Ex-bombeiro e ex-policial militar estão presos pela morte de Mariellefotos arquivo o dia

Rio - A Justiça decretou novos mandados de prisão para o ex-policial militar Ronnie Lessa e o ex-bombeiro Maxwell Simões Corrêa, o Suel, presos acusados de envolvimento na morte da vereadora Marielle Franco e do motorista Anderson Gomes. Os novos mandados são relacionados a um esquema de gatonet em Rocha Miranda, Zona Norte do Rio, dirigido pelo ex-bombeiro.

O filho de Suel, Maxwell Simões Corrêa Júnior, e o policial militar Sandro dos Franco também tiveram prisões decretadas. A dupla já é considerada foragida. Wellington de Oliveira Rodrigues, o Manguaça, também suspeito de envolvimento com o esquema de gatonet, foi preso nesta sexta-feira (4).
Segundo as investigações, a organização criminosa explorou, pelo menos, entre 2018 até 2023, a instalação de TV a cabo e internet clandestina nos bairros de Rocha Miranda, Colégio, Coelho Neto e Honório Gurgel, na Zona Norte.
Segundo a denúncia, Suel é apontado como o líder do esquema e estaria a frente da empresa ao lado de Lessa.
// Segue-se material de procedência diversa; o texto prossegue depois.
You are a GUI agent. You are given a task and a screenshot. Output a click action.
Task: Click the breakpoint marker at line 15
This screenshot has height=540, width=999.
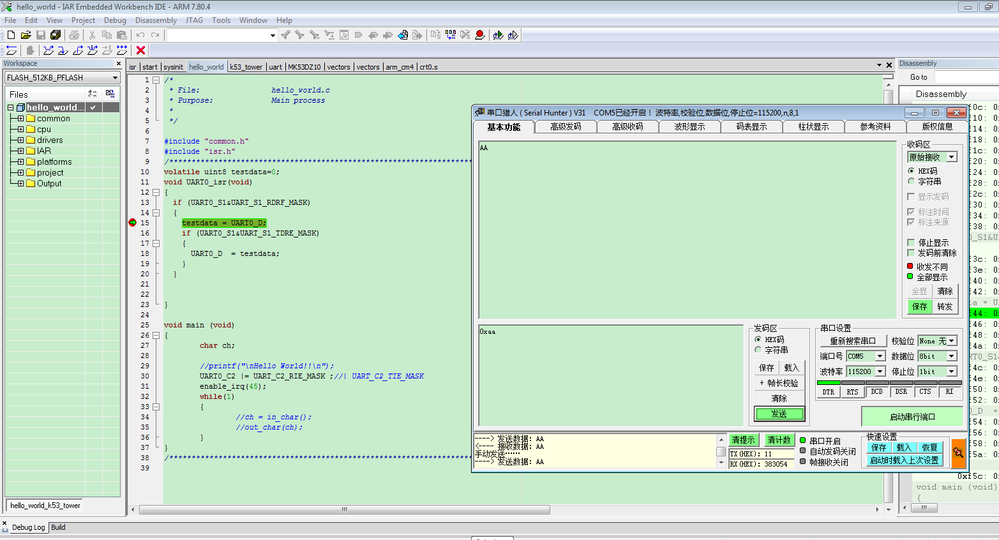coord(133,223)
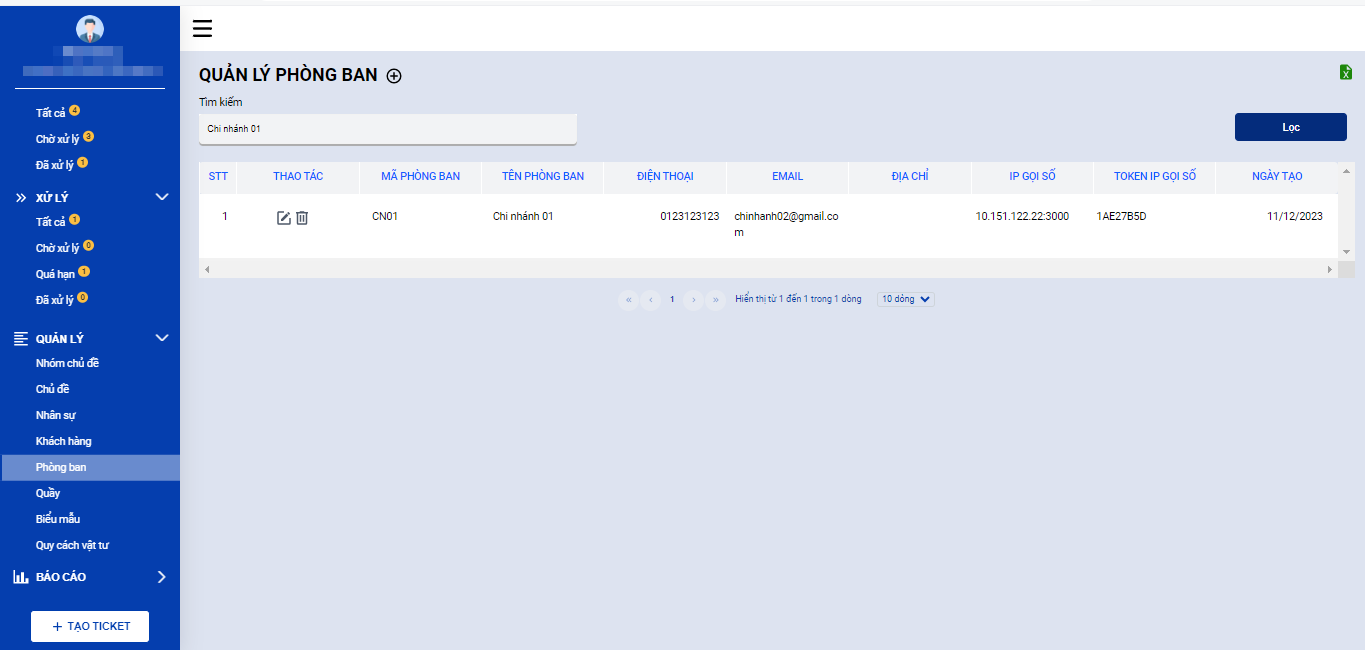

O ex-bombeiro exercia o comando da organização criminosa e recebia as parcelas mais altas dos valores obtidos por meio dos serviços.
As investigações apontam que Ronnie Lessa atuava na parte financeira, além de controlar os bairros nos quais a organização criminosa agia através de sua reputação "de pessoa perigosa e matador profissional". 
Manguaça exercia o papel de gerência no esquema de gatonet. Ele executava as tarefas relacionadas aos pagantes, como atendimento, cobrança e recolhimento.
O filho de Suel atuava na administração da empresa. Ele repassava ordens aos subordinados e diligenciava o recebimento do dinheiro recolhido dos moradores. 
De acordo com a denúncia, inicialmente, Sandro era o responsável técnico pela execução do GatoNet. Ele prestava contas a Welington e ao próprio Suel. Após as investigações em relação ao envolvimento do ex-bombeiro e Ronnie nos homicídios de Marielle e Anderson, Sandro passou a operar o esquema, de forma terceirizada, por meio da empresa Tecsat.
Ainda segundo a denúncia do MPRJ, no nome da mulher de Suel, Aline Siqueira de Oliveira, consta o automóvel Land Rover Discovery Sport, cujo valor é R$ 213 mil. A Justiça pediu o sequestro do veículo já que, de acordo com as investigações, o bem foi adquirido com o uso dos recursos ilícitos dos serviços de gatonet. Segundo a denúncia, tanto Aline, quanto Suel não apresentam fonte de renda lícita declarada, compatível com a grande movimentação financeira, como a compra do veículo. As contas bancárias de Suel e Aline também foram bloqueadas.
Foi determinado que a mulher de Suel se apresente à Justiça a cada dois meses. Além disso, Aline está proibida de manter contato, presencial ou remoto, com os acusados, testemunhas do processo e seus familiares.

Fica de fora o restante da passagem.